Director: Samuel Bodin
Notable Cast: Woody Norman, Cleopatra Coleman, Lizzy
Caplan, Antony Starr, Luke Busey
At a brisk runtime of 88 minutes, Cobweb still took
at least 20 minutes for me to latch onto what it was doing. It was focused on
the 8-year-old protagonist, the acting for the family - including his mother
and father - felt four times larger than life, and the house they lived in felt
like an intentional set, particularly when compared to his school life outside
the home.
I had only seen the trailer once, but my assumption from the
trailer was that this film looked to capitalize on the “trauma horror” trend
currently running circles in the genre. Still, this - this opening of the film
all felt like it was two steps disconnected from reality in some heightened
way, and my brain was desperate to figure out the tonal intent. Twenty-ish
minutes in, it hit me like the clawed fingers of its spider-infested
antagonist. Cobweb is a fairy tale horror flick. Not some high-brow
artistic supernatural yarn. Duh.
Once I finally grasped what this film would be with its more
serious and realistic tone, I totally bought into it. Cobweb is a film
that embraces this other-worldly, Halloween-injected-fun-scare style, wrapped
in a fairy tale aesthetic, and is a tight, entertaining horror flick. It swirls
its audience into a kind of silliness not unlike James Wan’s Malignant did with
its blend and still manages to deliver just enough soul to sell the entire
thing. By the time the bonkers final act came ripping out, I was fully cocooned
in Cobweb - in all the best ways.
Told from the viewpoint of a young 8-year-old boy, Peter,
the film fully grabs onto a childlike innocence to its storytelling that revs
up the fairytale qualities of its plot and characters. Its narrative is fairly
straightforward as Peter’s strange family gets increasingly darker and more
sinister with each passing scene. The only other adult of the film, his teacher
Miss Devine, seems to be his only lifeline to a potentially dangerous home
life.
A fantastic performance by Woody Norman centers the film
with its audience so that as the plotting and narrative continually get
stranger and spiral further into the fantastical - ultimately taking a wild
second-half spin that changes the viewer’s understanding of the film’s world -
the viewer can buckle in for the ride.
The adults of the film are all broadly painted caricatures,
particularly compared to Peter, played by up-and-coming horror star Woody
Norman, giving a strong-centered performance, and it immediately provides this
film with a distance from reality. While the mom and dad (Lizzy Caplan and
Antony Starr, respectively) get to play out edgy paranoia and abrasive rule
layers with melodramatic pop, Cleopatra Coleman tends to steal the show here.

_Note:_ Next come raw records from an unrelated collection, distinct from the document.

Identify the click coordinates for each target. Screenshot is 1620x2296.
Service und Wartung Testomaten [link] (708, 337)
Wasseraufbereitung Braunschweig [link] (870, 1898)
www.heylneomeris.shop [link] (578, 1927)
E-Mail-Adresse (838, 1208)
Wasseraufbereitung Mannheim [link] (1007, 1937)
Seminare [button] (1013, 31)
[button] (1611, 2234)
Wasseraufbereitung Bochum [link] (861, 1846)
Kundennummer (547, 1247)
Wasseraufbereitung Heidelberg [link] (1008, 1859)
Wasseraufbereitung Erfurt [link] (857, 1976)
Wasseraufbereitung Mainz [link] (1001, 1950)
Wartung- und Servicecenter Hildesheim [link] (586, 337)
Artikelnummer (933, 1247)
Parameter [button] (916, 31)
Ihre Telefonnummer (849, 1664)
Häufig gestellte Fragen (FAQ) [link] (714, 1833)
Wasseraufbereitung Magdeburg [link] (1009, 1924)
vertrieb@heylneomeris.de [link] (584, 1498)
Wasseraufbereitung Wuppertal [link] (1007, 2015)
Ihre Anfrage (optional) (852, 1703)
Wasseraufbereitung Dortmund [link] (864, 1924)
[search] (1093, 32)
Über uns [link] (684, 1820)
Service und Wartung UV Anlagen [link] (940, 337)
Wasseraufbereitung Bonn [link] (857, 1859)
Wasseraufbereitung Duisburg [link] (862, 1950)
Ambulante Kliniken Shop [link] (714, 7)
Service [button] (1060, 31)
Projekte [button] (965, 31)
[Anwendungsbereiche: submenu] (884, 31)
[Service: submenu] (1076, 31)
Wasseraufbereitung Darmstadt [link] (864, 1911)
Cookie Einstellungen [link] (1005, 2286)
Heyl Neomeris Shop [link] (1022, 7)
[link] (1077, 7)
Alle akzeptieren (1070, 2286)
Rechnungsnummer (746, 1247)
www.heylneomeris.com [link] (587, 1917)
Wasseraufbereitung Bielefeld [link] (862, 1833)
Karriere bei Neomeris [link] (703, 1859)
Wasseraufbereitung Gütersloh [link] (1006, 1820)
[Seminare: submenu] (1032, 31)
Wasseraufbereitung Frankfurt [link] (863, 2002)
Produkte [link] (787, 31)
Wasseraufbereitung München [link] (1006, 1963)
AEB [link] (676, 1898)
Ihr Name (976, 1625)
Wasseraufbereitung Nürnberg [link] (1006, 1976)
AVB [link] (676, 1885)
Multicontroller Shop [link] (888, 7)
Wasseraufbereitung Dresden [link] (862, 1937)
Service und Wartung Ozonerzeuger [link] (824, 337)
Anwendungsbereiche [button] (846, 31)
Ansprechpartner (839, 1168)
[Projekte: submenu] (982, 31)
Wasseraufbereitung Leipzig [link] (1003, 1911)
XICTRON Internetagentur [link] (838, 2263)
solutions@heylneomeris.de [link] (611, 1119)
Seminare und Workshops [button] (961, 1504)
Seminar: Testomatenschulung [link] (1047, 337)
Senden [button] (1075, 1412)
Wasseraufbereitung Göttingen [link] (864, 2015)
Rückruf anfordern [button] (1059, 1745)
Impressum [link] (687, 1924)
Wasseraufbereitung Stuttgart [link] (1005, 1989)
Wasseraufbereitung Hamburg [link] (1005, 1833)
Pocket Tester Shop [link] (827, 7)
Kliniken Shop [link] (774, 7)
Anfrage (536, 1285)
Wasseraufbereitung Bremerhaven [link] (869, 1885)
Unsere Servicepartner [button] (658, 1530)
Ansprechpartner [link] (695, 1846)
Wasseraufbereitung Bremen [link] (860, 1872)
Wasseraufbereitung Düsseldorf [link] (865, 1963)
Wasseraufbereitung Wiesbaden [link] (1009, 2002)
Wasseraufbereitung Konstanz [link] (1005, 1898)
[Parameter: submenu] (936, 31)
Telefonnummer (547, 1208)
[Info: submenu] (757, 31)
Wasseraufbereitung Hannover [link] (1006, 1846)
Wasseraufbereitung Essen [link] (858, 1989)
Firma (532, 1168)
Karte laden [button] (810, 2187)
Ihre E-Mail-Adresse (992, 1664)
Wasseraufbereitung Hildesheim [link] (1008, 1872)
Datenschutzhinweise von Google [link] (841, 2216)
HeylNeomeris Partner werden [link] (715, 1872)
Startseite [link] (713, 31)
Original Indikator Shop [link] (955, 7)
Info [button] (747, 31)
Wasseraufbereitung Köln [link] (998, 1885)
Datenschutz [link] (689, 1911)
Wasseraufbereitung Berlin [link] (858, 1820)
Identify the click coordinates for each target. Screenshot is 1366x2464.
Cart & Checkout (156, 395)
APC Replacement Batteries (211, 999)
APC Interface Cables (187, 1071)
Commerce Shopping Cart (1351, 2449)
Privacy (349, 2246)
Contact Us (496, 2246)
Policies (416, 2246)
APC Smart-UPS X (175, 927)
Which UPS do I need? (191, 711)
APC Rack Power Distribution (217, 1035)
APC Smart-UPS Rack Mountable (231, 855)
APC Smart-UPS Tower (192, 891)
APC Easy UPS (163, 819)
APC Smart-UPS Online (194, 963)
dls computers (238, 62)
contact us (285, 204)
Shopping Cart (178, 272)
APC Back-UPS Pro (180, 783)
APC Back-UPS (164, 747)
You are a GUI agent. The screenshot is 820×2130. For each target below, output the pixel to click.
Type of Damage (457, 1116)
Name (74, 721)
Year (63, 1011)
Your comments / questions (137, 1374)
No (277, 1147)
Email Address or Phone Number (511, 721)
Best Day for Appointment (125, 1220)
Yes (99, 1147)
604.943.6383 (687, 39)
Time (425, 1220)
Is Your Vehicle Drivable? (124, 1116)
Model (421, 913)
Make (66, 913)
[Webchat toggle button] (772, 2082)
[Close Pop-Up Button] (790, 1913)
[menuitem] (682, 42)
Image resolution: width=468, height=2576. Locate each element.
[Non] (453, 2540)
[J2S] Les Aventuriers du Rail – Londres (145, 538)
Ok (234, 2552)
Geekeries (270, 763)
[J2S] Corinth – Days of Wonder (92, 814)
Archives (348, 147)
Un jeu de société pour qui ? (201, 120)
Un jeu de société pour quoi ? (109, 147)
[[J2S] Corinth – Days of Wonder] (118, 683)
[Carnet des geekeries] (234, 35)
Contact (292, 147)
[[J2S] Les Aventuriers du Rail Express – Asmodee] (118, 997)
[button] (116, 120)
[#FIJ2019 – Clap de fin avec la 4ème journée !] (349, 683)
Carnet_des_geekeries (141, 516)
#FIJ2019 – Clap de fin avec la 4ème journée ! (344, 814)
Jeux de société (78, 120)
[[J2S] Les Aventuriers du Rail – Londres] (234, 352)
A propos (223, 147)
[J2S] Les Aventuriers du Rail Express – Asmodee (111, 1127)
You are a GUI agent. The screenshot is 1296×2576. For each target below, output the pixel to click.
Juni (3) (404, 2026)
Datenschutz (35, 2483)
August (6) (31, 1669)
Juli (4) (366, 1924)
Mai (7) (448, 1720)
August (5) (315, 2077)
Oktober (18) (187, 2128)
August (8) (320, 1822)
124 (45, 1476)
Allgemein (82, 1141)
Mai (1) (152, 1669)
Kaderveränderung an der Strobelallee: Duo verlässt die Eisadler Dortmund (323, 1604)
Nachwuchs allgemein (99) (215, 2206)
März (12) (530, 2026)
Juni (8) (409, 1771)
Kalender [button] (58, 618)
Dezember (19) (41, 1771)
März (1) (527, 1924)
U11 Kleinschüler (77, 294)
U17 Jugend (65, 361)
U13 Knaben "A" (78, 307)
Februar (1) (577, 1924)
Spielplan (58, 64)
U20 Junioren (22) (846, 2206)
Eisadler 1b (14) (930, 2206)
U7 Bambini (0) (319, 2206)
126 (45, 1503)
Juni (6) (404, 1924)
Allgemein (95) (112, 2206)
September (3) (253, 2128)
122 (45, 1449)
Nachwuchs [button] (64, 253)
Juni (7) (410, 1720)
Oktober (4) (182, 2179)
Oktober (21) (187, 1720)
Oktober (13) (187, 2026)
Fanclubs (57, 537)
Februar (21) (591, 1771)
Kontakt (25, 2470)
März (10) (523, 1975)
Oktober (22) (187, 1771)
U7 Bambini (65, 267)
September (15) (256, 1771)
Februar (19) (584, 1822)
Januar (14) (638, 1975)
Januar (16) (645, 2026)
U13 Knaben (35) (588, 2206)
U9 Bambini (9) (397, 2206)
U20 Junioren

Her concerned substitute teacher’s intuition into Peter’s increasingly volatile
home life breaths a sense of focus to the increasing madness of its plotting.
She may end up being the film's highlight.
As the monstrous creature that lives in the house with Peter
becomes more and more of the forefront villain of the film, Cobweb
starts swinging further and further for its fairytale motifs. The second half
of the film is mainly dedicated to a vicious game of cat and mouse between our
protagonist and this long-fingered spider-like entity, and it’s shot with a
visual charisma by Samual Bodin that amplifies its tonalities. The more
information about its plotting that’s revealed, the further it moves into the
fantastical. It’s to the point that the choice to set the film around Halloween
only benefits its atmosphere and style. This continued spiral down into the
rabbit’s hole of surrealism will either leave viewers more invested or a little
distanced, but for me, it was a brilliant maneuver that hooked me in - even
when the film starts to bend its logistics to get to its goals.
Now that Spooky Season is upon us, it’s the right time of
year to really get caught up in Cobweb. Its seasonal setting,
atmospheric touches, and increasingly fantastical fairytale-esque narrative
make it a low-key big winner for the year.